Studi di settore: l’Agenzia Entrate deve valutare il secondo lavoro

Giovedì 18 febbraio 2016


Accertamento fiscale nullo se la riduzione di fatturato dipende da una seconda attività intrapresa dal contribuente.
Gli studi di settore devono tenere conto del minor tempo riservato dal contribuente all’attività principale per dedicarsi ad un secondo lavoro e, quindi, della conseguente riduzione di ricavi: pertanto è illegittimo l’accertamento fiscale notificato dall’Agenzia delle Entrate quando si limiti a valutare solo la difformità di una attività rispetto agli standard di settore senza considerare la presenza di un secondo impiego. È quanto chiarito dalla Cassazione [Cass. sent. n. 2623/2016]. 
  Il caso dell’insegnante col doppio lavoro Per comprendere l’importanza della sentenza depositata dalla Suprema Corte vi racconteremo il caso di un nostro lettore che, per quanto inverosimile, è purtroppo assai ricorrente nel nostro Paese; il che non fa altro che confermare la diffusa opinione di un’amministrazione finanziaria cieca e ottusa pur dinanzi la più elementare evidenza. Tizio ha un negozio con un discreto fatturato. La via sulla quale affaccia è il corso principale della città. Che, tuttavia, un giorno, l’amministrazione locale decide di rendere isola pedonale. Il titolare dell’attività subisce una sensibile riduzione dei ricavi (la sua clientela è gente che, di norma, ha difficoltà a deambulare). Così, per integrare il calo di reddito, decide di accettare un posto di insegnante in una scuola privata, lasciando chiuso il negozio fino alle 11 di ogni mattina. Il fatturato dell’attività commerciale scende ulteriormente sotto gli studi di settore. Tizio viene così raggiunto da un accertamento fiscale e, pur andando a discutere i termini della questione con il funzionario dell’ufficio territoriale, non la spunta. Immediato l’invito a pagare i redditi – secondo il fisco – “evasi”. Ad evitare l’accertamento non è valso neanche il contratto di assunzione attestante il secondo impiego e il fatto che, in relazione a quest’ultimo, il contribuente pagasse regolarmente le tasse e che quindi non un solo euro veniva occultato all’erario. Solo il giudice, in secondo grado, è riuscito a confermare la tesi del povero contribuente la cui unica colpa era stata quella di lavorare il doppio per poter mantenersi. Il caso che ha interessato la sentenza in commento è molto simile.
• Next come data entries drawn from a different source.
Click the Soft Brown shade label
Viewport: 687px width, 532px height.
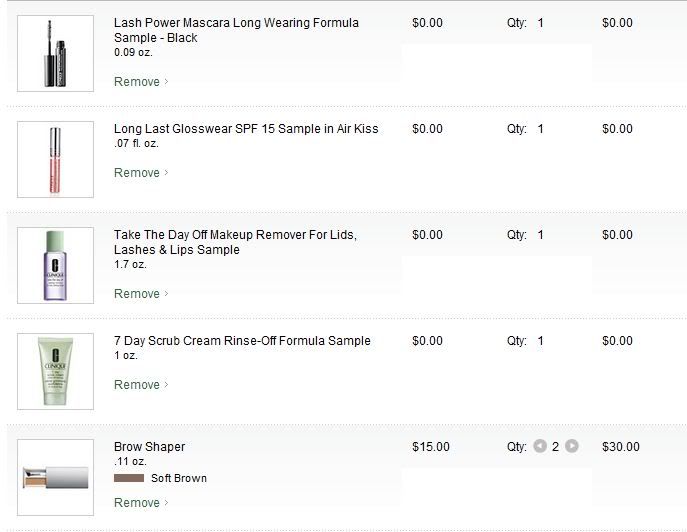coord(179,479)
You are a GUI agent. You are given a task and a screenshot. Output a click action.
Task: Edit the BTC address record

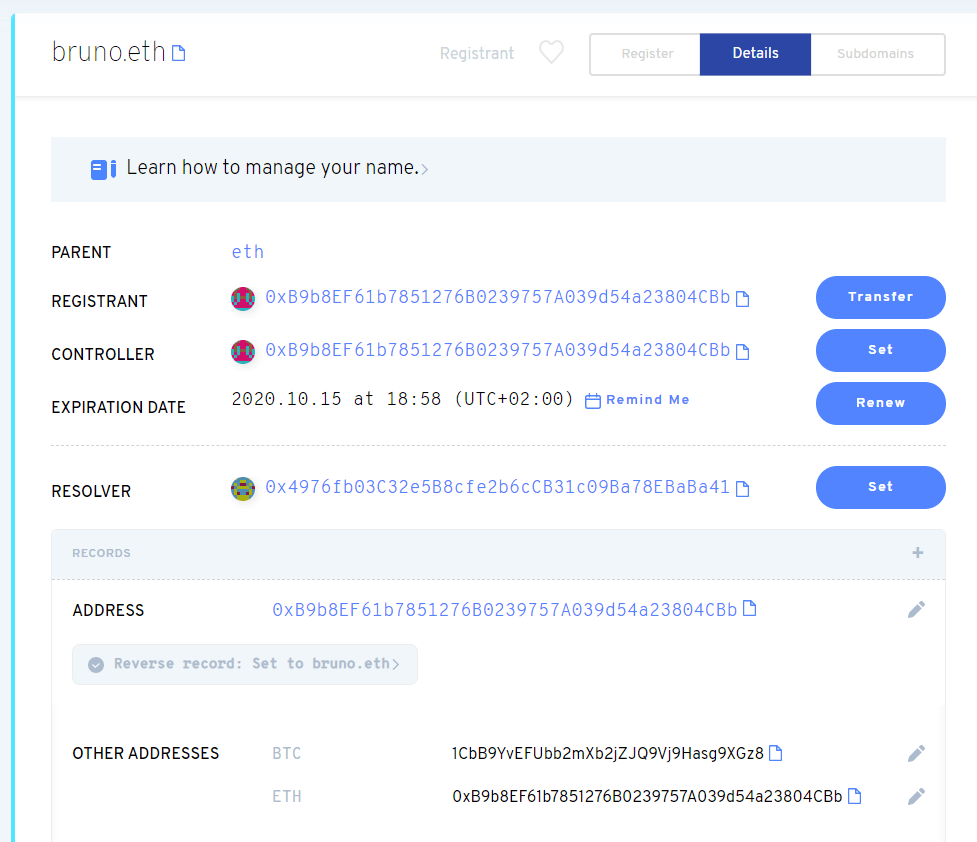point(916,753)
Un professionista aveva ridotto il tempo in studio, con conseguente riduzione dei ricavi, per aver accettato un incarico da amministratore di condominio. Anche per lui è scattato l’accertamento fiscale per contrazione del volume d’affari sotto gli studi di settore. E anche per lui si è profilato un calvario giudiziario che solo in Cassazione ha trovato finalmente giustizia. 
  La sentenza La Cassazione ha ricordato che in tema di studi di settore il contribuente può allegare e provare, senza limitazioni di mezzi e di contenuto, la sussistenza di circostanze di fatto tali da allontanare la propria attività dal modello normale al quale i parametri fanno riferimento. Così facendo è possibile giustificare un reddito inferiore al risultato degli studi di settore. (si veda la Cassazione 3415/2015). Il giudice quindi dovrà tenere conto di eventuali prove prodotte dal contribuente a dimostrazione che il calo del fatturato è derivato da elementi tali da rendere l’attività concretamente svolta difforme rispetto allo standard astratto elaborato dal fisco. In questa logica assume rilievo l’eventuale doppio lavoro svolto dal contribuente che abbia sottratto tempo e disponibilità a quella che, secondo l’Agenzia delle Entrate, dovrebbe essere l’attività principale. Tali elementi vanno prodotti già in sede di contraddittorio e, qualora respinti dall’ufficio, occorrerà che quest’ultimo motivi adeguatamente il rigetto.